Scale values Li, Ri of the left and right screw axes L, R
The left and right motors ML, M
R can be synchronized and driven smoothly.

[0061]

The present invention has the above-described structure and operation, and the drive mechanism provided on the left and right of the table changes the left or right feed amount of the table to adjust the left and right inclination of the movable table. Therefore, it is possible to perform positioning with high accuracy over the entire surface of the table and prevent yawing during transfer.

[Brief description of drawings]

FIG. 1 is a schematic plan view of a main part of a table transfer device according to a first embodiment of the present invention in a state in which a table is greatly advanced.

FIG. 2 is a schematic plan view showing a state in which the transfer amount of the table is smaller than that in FIG.

3 (a) is a front view of the apparatus of FIG. 2, and FIG. 3 (b) is a side view of the apparatus of FIG.

4 is a block diagram showing an example of a main control configuration of the apparatus of FIG.

5 (a) is a partial cross-sectional view of the drive mechanism portion of the apparatus of FIG. 1, and FIG. 5 (b) is an enlarged cross-sectional view of the ball nut of FIG. 5 (a).

6 shows a linear guide device used in the linear guide part of the device of FIG. 1, FIG. 6 (a) is a partially cutaway side view,
FIG. 3B is a front sectional view.

FIG. 7 is a plan view showing an XY table of a table transfer device according to a second embodiment of the present invention.

8 (a) is a front view of FIG. 7, and FIG. 8 (b) is a side view of FIG.

FIG. 9 is a block diagram showing a configuration example of a control system of the table transfer device of the present invention.

10 is a flowchart of the control system of FIG.

FIG. 11 is a block diagram showing a configuration example of a control system different from that of FIG. 9.

FIG. 12 is a plan view of a conventional uniaxial type table transfer device.
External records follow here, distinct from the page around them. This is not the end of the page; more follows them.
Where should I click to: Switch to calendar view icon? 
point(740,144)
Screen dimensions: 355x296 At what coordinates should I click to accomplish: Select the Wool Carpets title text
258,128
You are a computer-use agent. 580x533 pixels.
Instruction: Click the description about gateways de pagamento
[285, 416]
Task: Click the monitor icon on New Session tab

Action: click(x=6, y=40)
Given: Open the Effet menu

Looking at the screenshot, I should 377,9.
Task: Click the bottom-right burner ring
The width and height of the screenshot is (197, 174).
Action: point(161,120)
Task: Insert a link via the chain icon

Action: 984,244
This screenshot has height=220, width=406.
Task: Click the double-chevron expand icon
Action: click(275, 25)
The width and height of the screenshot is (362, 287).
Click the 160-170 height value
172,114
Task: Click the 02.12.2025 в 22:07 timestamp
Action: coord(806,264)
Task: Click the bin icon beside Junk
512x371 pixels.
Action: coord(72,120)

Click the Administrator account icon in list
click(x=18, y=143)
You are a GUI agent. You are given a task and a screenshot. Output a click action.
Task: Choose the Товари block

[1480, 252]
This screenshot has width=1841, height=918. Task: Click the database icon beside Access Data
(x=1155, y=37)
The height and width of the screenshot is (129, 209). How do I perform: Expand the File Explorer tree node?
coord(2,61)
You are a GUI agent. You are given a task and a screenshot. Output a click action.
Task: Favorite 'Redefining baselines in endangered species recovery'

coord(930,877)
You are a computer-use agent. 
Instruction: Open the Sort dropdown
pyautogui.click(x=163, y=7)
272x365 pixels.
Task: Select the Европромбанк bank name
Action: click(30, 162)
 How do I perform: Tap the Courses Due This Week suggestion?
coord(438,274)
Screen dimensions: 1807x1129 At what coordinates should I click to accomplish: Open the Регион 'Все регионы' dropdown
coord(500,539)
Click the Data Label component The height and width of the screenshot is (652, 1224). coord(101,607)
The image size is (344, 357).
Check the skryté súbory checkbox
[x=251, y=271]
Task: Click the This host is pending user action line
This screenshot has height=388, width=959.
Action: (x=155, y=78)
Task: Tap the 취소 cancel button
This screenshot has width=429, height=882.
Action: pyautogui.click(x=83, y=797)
[Explanation of reference numerals] 1 table transfer device 2 base 3 linear guide 4 table 5, 6 first and second drive mechanism 52, 62 first and second screw shaft 53, 63 first and second ball Nut 12L, 12R Linear scale 13L, 13R Position sensor

Front page continued (72) Inventor Koichi Yamamoto 6-735 Kita-Shinagawa, Shinagawa-ku, Tokyo Sony Corporation (72) Inventor ▲ Taka ▼ Aki 6-35 Kita-Shinagawa, Shinagawa-ku, Tokyo Sony Within the corporation

Claims (4)

[Claims] 1. A table transfer device in which a table is movably supported on a base via a linear guide and a drive mechanism for driving the table with respect to the base is provided between the table and the base. By providing a pair of the drive mechanisms on the left and right of the table and independently driving the pair of drive mechanisms to provide a difference between the left and right feed amounts of the table, the left and right tilts of the table with respect to the moving direction can be adjusted. A table transfer device characterized by the above. 2. The table transfer device according to claim 1, wherein the drive mechanism is a screw feed mechanism. 3. A table transfer device in which a table is movably supported on a base via a linear guide and a drive mechanism for driving the table with respect to the base is provided between the tables. , A pair of the drive mechanism is provided on the left and right sides of the table, the both drive mechanisms are synchronously driven to move the table to a predetermined position, and after the positioning is completed, the left and right positions of the table are detected,
A method for controlling a table transfer device, comprising: adjusting a lateral inclination of a table by correcting a drive mechanism based on detected position information. 4. A table transfer device, wherein a table is movably supported on a base via a linear guide, and a drive mechanism for driving the table with respect to the base is provided between the tables. The pair of drive mechanisms is provided on the left and right of the table, the left and right positions of the table are detected while the table is moving, and the deviation between the left and right positions is fed back to the drive mechanism to adjust the left and right tilt of the table during the movement. A method of controlling a table transfer device, characterized in that the table transfer device is transferred while being transferred.